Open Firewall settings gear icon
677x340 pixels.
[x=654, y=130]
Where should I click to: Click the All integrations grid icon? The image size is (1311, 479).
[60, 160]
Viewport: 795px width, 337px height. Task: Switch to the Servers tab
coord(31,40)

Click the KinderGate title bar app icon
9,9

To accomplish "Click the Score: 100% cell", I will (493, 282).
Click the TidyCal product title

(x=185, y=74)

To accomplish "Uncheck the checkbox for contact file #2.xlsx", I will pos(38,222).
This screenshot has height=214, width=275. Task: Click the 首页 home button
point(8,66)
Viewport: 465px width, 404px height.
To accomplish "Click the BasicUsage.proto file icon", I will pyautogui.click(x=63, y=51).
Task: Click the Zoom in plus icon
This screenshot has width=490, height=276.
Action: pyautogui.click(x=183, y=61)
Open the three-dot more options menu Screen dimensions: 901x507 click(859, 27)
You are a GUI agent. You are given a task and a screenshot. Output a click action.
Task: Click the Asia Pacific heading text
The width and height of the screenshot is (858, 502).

────────────────────

__PROBLEM DESCRIPTION__: Repeat each line above exactly as it stands.

__EXERCISE ANSWER__:
Open Firewall settings gear icon
677x340 pixels.
[x=654, y=130]
Where should I click to: Click the All integrations grid icon? The image size is (1311, 479).
[60, 160]
Viewport: 795px width, 337px height. Task: Switch to the Servers tab
coord(31,40)

Click the KinderGate title bar app icon
9,9

To accomplish "Click the Score: 100% cell", I will (493, 282).
Click the TidyCal product title

(x=185, y=74)

To accomplish "Uncheck the checkbox for contact file #2.xlsx", I will pos(38,222).
This screenshot has height=214, width=275. Task: Click the 首页 home button
point(8,66)
Viewport: 465px width, 404px height.
To accomplish "Click the BasicUsage.proto file icon", I will pyautogui.click(x=63, y=51).
Task: Click the Zoom in plus icon
This screenshot has width=490, height=276.
Action: pyautogui.click(x=183, y=61)
Open the three-dot more options menu Screen dimensions: 901x507 click(859, 27)
You are a GUI agent. You are given a task and a screenshot. Output a click action.
Task: Click the Asia Pacific heading text
The width and height of the screenshot is (858, 502).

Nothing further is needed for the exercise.